Originally posted by: spidey07
Originally posted by: vital
Sorry I didn't explain myself better. I don't have a problem w/ what she does. But from past experience she seems like she doesn't feel comfortable w/ my friends because they'll be like "I' an analyst, teacher, programmer, dentist, etc" The last time we were hanging out and a coworker asked her what she did, and she just said "i don't work." I just dont want her to feel uncomfortable around my friends.

Sounds like your friends are just as bad as you.

What's wrong w/ asking someone what they do?
 
Originally posted by: spidey07
Originally posted by: vital
Sorry I didn't explain myself better. I don't have a problem w/ what she does. But from past experience she seems like she doesn't feel comfortable w/ my friends because they'll be like "I' an analyst, teacher, programmer, dentist, etc" The last time we were hanging out and a coworker asked her what she did, and she just said "i don't work." I just dont want her to feel uncomfortable around my friends.

Sounds like your friends are just as bad as you.

sort of like, "they deserve each other"......
 
Originally posted by: Slackware
Originally posted by: vital
I'm dating this chick who graduated w/ a Psychology degree but didn't go for her Masters so her degree is pretty much worthless. She's just working as an assistant at a clinic and it's not even related to her field. I didn't ask how much she was making but I'm sure it's not much. So do do you avoid introducing girls that aren't par w/ your peers or coworkers career-wise given the fact that they have a degree?

Let her go, a loser like you should not have a girl, EVER, if you are conscious about what your co workers are thinking about your girl, then you are totally fvcked in the head, a relationship is between who it is, the rest of the world can pretty much just accpt it or not, and you won't care...

That is, when you grow into a man, i doubt you ever will though.

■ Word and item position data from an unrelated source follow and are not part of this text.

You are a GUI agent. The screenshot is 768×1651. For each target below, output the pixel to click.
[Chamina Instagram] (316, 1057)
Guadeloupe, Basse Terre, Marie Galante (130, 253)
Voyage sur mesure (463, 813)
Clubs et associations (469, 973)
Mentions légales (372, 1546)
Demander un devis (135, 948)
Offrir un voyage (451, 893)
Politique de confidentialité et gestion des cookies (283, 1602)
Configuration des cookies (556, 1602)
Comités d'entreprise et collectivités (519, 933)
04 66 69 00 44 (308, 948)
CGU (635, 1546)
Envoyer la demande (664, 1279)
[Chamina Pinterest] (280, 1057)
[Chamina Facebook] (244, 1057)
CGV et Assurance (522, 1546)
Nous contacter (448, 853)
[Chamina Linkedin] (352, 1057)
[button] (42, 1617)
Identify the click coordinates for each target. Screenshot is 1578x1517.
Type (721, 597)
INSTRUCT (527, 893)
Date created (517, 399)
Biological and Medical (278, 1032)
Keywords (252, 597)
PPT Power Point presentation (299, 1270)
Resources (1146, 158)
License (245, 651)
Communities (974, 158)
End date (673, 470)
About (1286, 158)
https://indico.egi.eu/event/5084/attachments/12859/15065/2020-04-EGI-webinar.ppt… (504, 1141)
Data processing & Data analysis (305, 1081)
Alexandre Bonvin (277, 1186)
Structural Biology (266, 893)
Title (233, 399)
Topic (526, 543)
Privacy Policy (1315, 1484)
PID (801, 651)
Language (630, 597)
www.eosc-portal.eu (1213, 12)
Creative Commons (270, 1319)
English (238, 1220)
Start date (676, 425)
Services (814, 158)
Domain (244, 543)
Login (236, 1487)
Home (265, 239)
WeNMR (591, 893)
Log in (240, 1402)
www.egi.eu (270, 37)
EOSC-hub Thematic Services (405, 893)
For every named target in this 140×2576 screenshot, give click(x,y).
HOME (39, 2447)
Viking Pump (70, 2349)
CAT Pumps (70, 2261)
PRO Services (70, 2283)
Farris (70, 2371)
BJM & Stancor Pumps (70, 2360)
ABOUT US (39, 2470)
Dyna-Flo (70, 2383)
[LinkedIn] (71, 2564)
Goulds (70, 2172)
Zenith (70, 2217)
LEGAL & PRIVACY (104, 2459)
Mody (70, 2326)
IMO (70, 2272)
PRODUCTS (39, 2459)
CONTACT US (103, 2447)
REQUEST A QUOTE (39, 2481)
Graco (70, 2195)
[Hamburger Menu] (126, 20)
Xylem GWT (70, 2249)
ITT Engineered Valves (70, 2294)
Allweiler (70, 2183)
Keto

Not that I disagree with you, but how would you know the OP would never grow into a man, with you just having joined the forums today? You could not possibly have observed him for long enough to know this, so:
WWYBYWB?


 
Originally posted by: Slackware
Originally posted by: vital
I'm dating this chick who graduated w/ a Psychology degree but didn't go for her Masters so her degree is pretty much worthless. She's just working as an assistant at a clinic and it's not even related to her field. I didn't ask how much she was making but I'm sure it's not much. So do do you avoid introducing girls that aren't par w/ your peers or coworkers career-wise given the fact that they have a degree?

Let her go, a loser like you should not have a girl, EVER, if you are conscious about what your co workers are thinking about your girl, then you are totally fvcked in the head, a relationship is between who it is, the rest of the world can pretty much just accpt it or not, and you won't care...

That is, when you grow into a man, i doubt you ever will though.

This isn't about how I feel. I'm fine w/ what she does. I just dont want her to feel uncomfortable around other people because she lied about what she does.